School of Precision Instrument and Optoelectronics Engineering

Professional Title

Professor

Discipline

Optoelectronic Engineering

Contact Information

022-27400892

022-27400892

Xiaolonghu@tju.edu.cn

Weijin Road 92, Tianjin, China

300072

Brief Introduction

Dr. Xiaolong Hu is a professor in the School of Precision Instrument and Optoelectronic Engineering at Tianjin University. He obtained his B. S. and M. S. degrees from Tsinghua University in 2003 and 2006, respectively, and obtained his Ph. D. from the Massachusetts Institute of Technology (MIT) in 2011. His Ph. D. thesis is relevant to superconducting nanowire single-photon detectors (SNSPDs). After postdoctoral training in the US, he joined Tianjin University as a full professor in 2014; and since then he has been leading Nanophotonics Group (http://nanophotonics.tju.edu.cn/). 

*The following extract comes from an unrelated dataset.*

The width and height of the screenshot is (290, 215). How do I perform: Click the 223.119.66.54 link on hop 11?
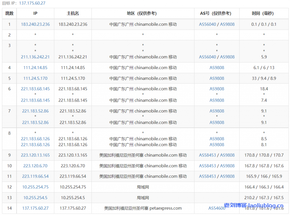tap(35, 176)

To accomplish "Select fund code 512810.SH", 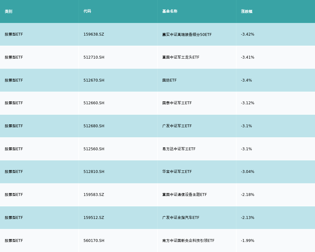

Professor Hu is a member of the Optical Society of America, IEEE, and SPIE. In 2013, he was awarded OSA Outstanding Reviewer Award; in 2014, he was awarded Peiyang Scholarship by Tianjin University; in 2016, he was honored as Young Talents of Science and Technology by Tianjin City. He is now serving as an associate editor of OSA Continuum, a committee member of the superconducting-electronics sub-society, Electronic Society of China, and the faculty advisor for the OSA Student Chapter and the SPIE Student Chapter at Tianjin University.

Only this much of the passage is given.